Sony prevede di tagliare 10.000 posti di lavoro a livello globale, pari a circa il 6% dei dipendenti, entro la fine di quest'anno. Metà della riduzione sarà dovuto alla ristrutturazione delle attività chimiche e nel settore delle tv LCD di piccole e medie dimensioni. Gran parte delle perdite dell'esercizio 2011/12 della Sony, un tempo sinonimo di innovazione hi-tech, il quarto di fila in "rosso", sono dovute proprio al crollo delle vendite nel business delle tv a cristalli liquidi.
La perdita shock. Nell'esercizio appena chiuso Sony ha registrato una perdita shock di 520 miliardi di yen (circa 5 miliardi di euro), la più pesante mai segnata nella storia della compagnia e più che doppia di quella da 220 miliardi di yen ipotizzata a febbraio. La revisione è dovuta a un onere fiscale aggiuntivo di 300 miliardi di yen.
I tagli. A fine marzo 2011, Sony vantava 168.200 dipendenti a livello consolidato, già sfoltiti nell'ultimo piano di ristrutturazione di dicembre 2008, nel mezzo della recessione globale innescata dal default di Lehman Brothers, che aveva comportato l' eliminazione di 16.000 posti di lavoro nel mondo e la chiusura di 5 dei nove impianti di produzione delle tv.
Il riassetto. Sul nuovo ciclo di tagli, tuttavia, non è chiara la quota da ripartire sul fronte domestico e su quello estero, anche se si prevede possano essere spalmate in modo uniforme a livello di gruppo. Oltre all'accelerata al riassetto e alla cessione di asset non strategici e difficilmente redditizi, ci sono elementi che segnalano una manovra diversa dalle precedenti: Sony in passato ha puntato soprattutto su dismissioni e consolidamenti della produzione, mentre questa volta finirebbero nel mirino anche le unità coinvolte nello sviluppo, nella vendita e nelle attività amministrative.
Le attività chimiche.
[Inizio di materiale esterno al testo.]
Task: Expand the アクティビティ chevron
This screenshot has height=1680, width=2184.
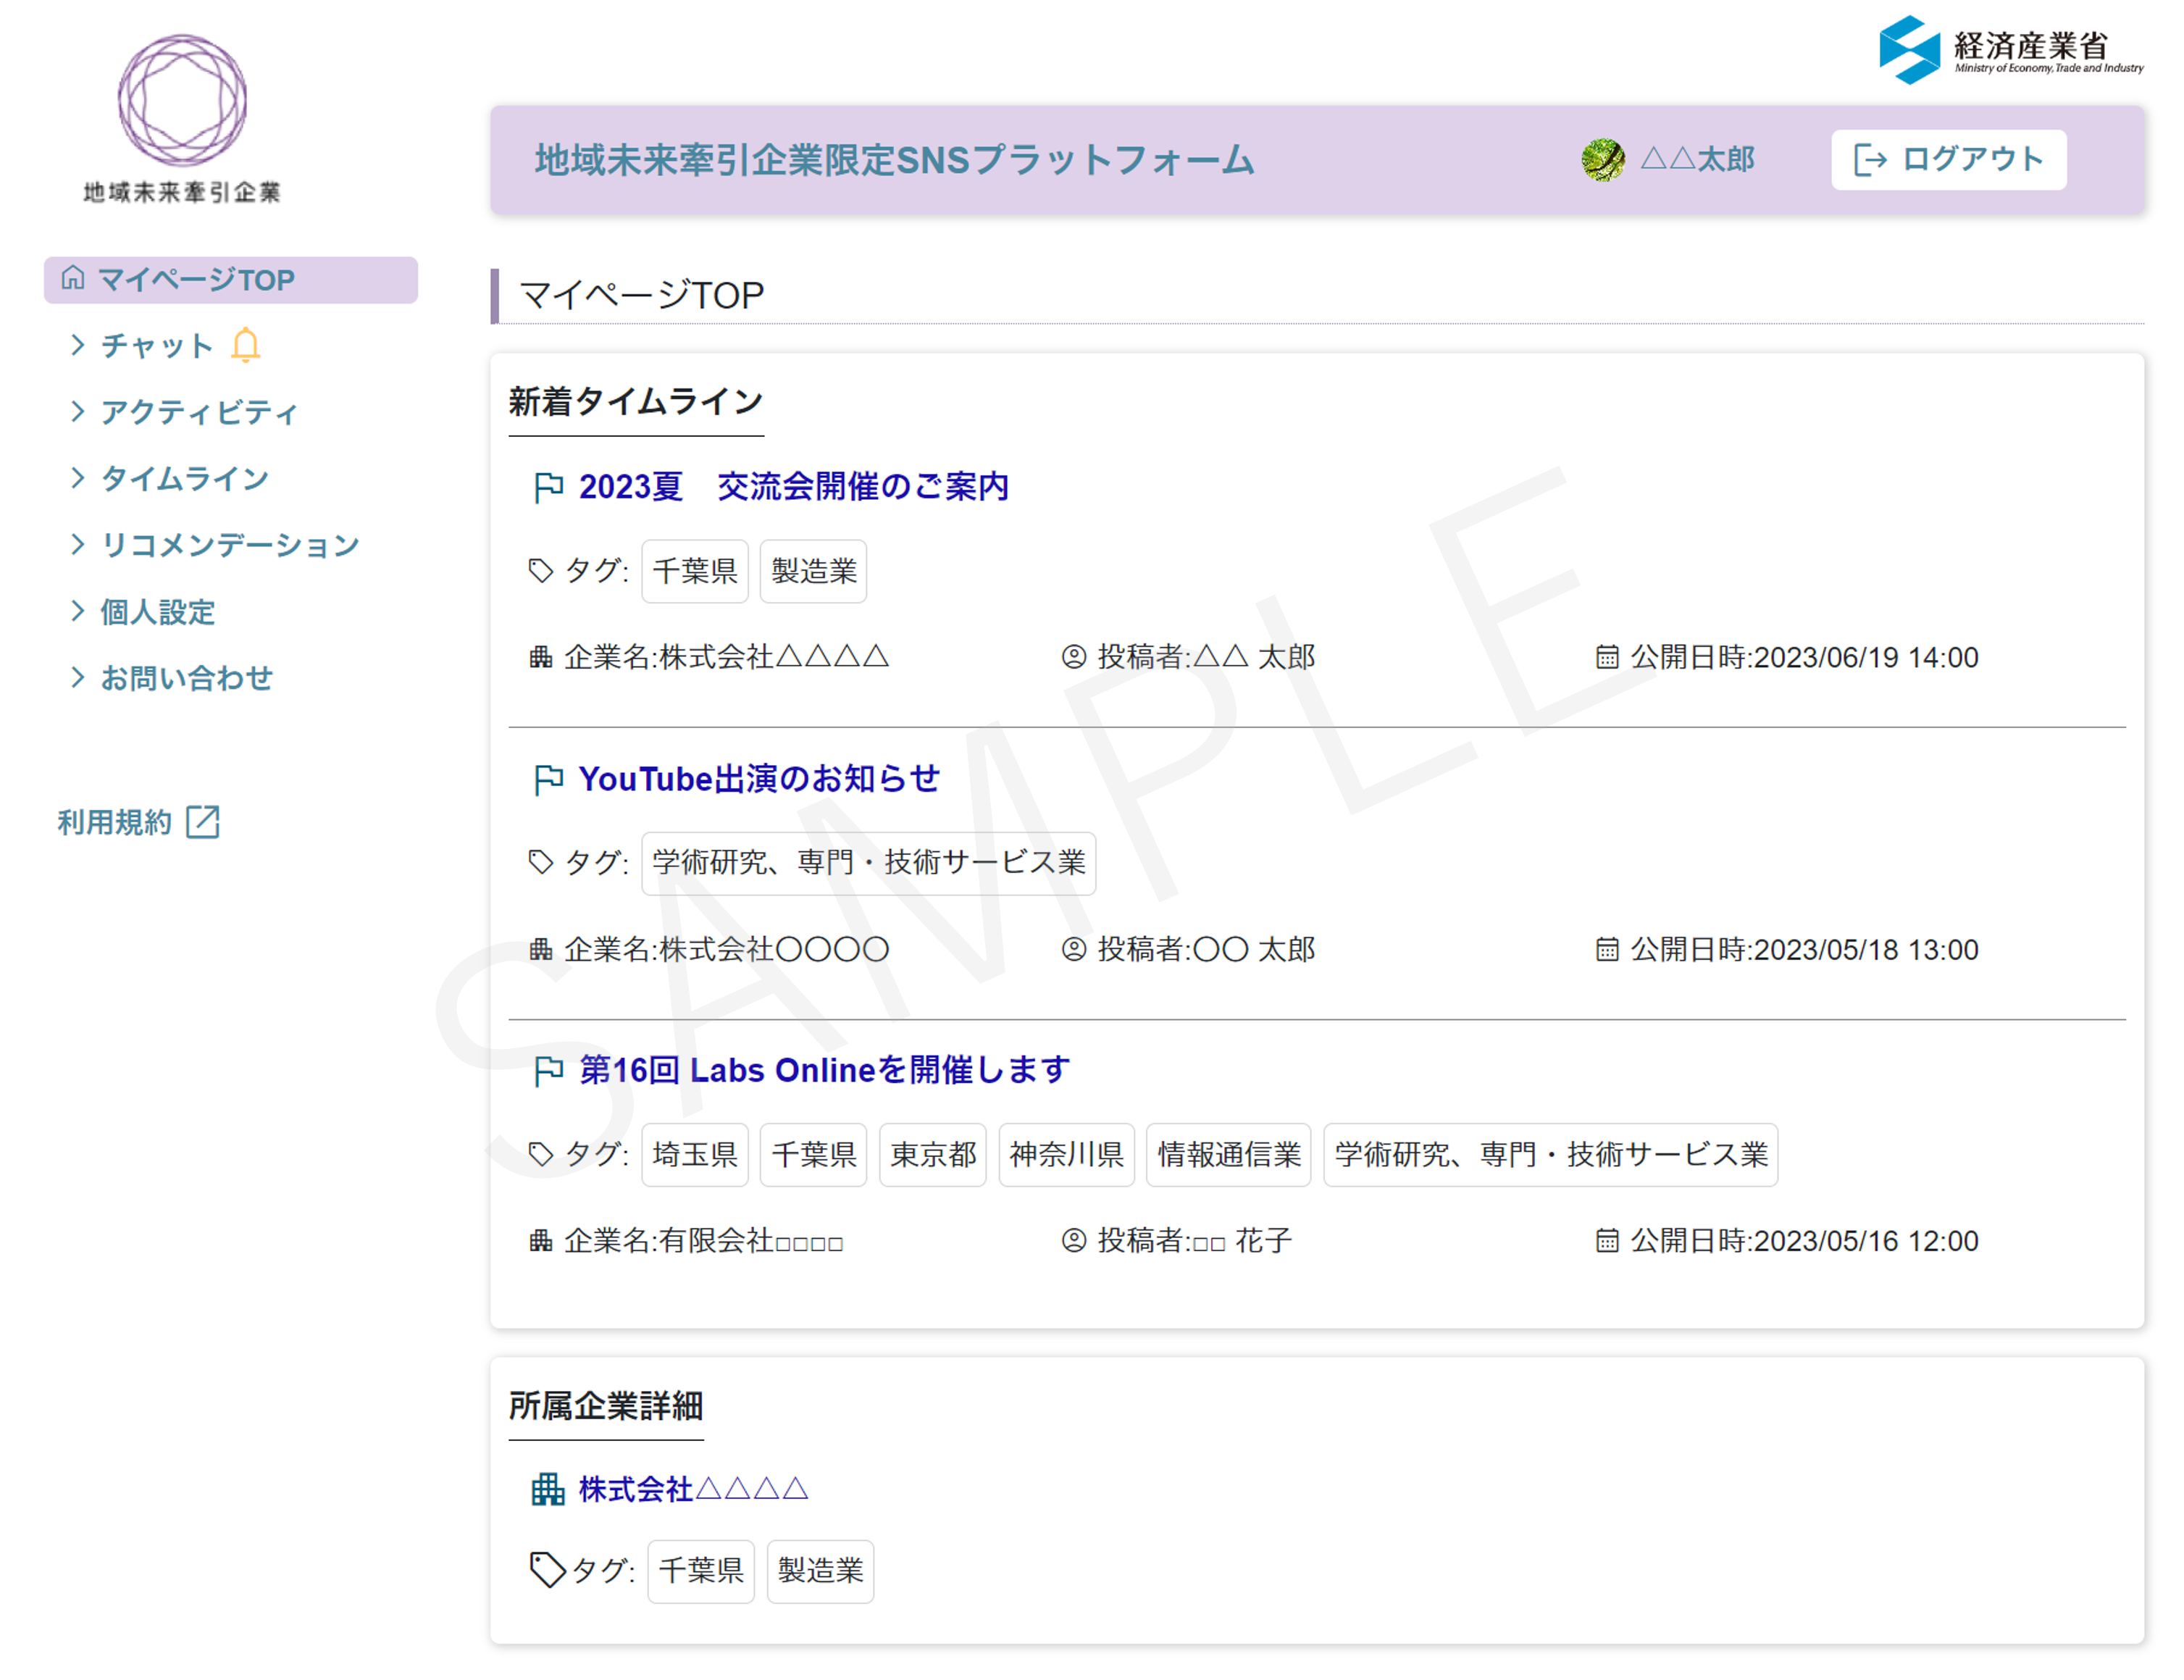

Il colosso dell'entertainment e della PlayStation ha spiegato a marzo che avrebbe ceduto le sue attività chimiche alla Development Bank of Japan, controllata dal governo di Tokyo, mentre per le attività nei cristalli liquidi di piccole e medie dimensioni la soluzione trovata è la fusione con quelle analoghe di Toshiba e Hitachi, altri colossi dell'elettronica nipponica, insieme e Panasonic e Sharp, in decisa difficoltà sotto la concorrenza dei player sudcoreani Samsung e Lg, nonché, quanto a tablet e smartphone, della Apple.